**INFORMATION GIVEN**
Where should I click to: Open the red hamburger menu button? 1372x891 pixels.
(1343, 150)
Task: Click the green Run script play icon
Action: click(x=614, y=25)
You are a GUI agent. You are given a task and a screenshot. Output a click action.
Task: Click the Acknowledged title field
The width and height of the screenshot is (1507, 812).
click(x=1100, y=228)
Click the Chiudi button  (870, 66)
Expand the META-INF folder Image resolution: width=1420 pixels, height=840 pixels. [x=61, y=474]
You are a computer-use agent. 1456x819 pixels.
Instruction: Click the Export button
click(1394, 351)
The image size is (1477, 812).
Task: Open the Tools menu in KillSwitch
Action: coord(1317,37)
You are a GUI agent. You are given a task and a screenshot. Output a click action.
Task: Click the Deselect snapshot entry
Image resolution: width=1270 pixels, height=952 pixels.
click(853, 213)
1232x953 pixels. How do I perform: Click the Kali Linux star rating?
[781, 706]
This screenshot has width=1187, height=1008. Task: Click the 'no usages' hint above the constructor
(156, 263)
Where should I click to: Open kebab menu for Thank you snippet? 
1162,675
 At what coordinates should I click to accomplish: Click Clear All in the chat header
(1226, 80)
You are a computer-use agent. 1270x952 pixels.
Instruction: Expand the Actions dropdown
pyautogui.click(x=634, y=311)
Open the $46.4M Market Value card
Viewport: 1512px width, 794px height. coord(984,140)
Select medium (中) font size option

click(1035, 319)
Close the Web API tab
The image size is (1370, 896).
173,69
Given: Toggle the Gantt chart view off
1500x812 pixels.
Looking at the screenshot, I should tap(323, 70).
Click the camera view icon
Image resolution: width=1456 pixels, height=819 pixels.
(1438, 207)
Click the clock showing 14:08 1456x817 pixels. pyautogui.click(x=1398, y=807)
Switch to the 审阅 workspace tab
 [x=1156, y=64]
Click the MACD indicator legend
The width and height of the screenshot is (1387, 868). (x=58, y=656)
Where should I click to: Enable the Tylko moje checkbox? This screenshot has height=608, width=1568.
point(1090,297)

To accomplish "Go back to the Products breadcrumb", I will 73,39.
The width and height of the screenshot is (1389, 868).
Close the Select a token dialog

**GOAL OF THE EXERCISE**
Once you have read the records, write every one of them out again exactly.

**EXPECTED ANSWER**
Where should I click to: Open the red hamburger menu button? 1372x891 pixels.
(1343, 150)
Task: Click the green Run script play icon
Action: click(x=614, y=25)
You are a GUI agent. You are given a task and a screenshot. Output a click action.
Task: Click the Acknowledged title field
The width and height of the screenshot is (1507, 812).
click(x=1100, y=228)
Click the Chiudi button  (870, 66)
Expand the META-INF folder Image resolution: width=1420 pixels, height=840 pixels. [x=61, y=474]
You are a computer-use agent. 1456x819 pixels.
Instruction: Click the Export button
click(1394, 351)
The image size is (1477, 812).
Task: Open the Tools menu in KillSwitch
Action: coord(1317,37)
You are a GUI agent. You are given a task and a screenshot. Output a click action.
Task: Click the Deselect snapshot entry
Image resolution: width=1270 pixels, height=952 pixels.
click(853, 213)
1232x953 pixels. How do I perform: Click the Kali Linux star rating?
[781, 706]
This screenshot has width=1187, height=1008. Task: Click the 'no usages' hint above the constructor
(156, 263)
Where should I click to: Open kebab menu for Thank you snippet? 
1162,675
 At what coordinates should I click to accomplish: Click Clear All in the chat header
(1226, 80)
You are a computer-use agent. 1270x952 pixels.
Instruction: Expand the Actions dropdown
pyautogui.click(x=634, y=311)
Open the $46.4M Market Value card
Viewport: 1512px width, 794px height. coord(984,140)
Select medium (中) font size option

click(1035, 319)
Close the Web API tab
The image size is (1370, 896).
173,69
Given: Toggle the Gantt chart view off
1500x812 pixels.
Looking at the screenshot, I should tap(323, 70).
Click the camera view icon
Image resolution: width=1456 pixels, height=819 pixels.
(1438, 207)
Click the clock showing 14:08 1456x817 pixels. pyautogui.click(x=1398, y=807)
Switch to the 审阅 workspace tab
 [x=1156, y=64]
Click the MACD indicator legend
The width and height of the screenshot is (1387, 868). (x=58, y=656)
Where should I click to: Enable the Tylko moje checkbox? This screenshot has height=608, width=1568.
point(1090,297)

To accomplish "Go back to the Products breadcrumb", I will 73,39.
The width and height of the screenshot is (1389, 868).
Close the Select a token dialog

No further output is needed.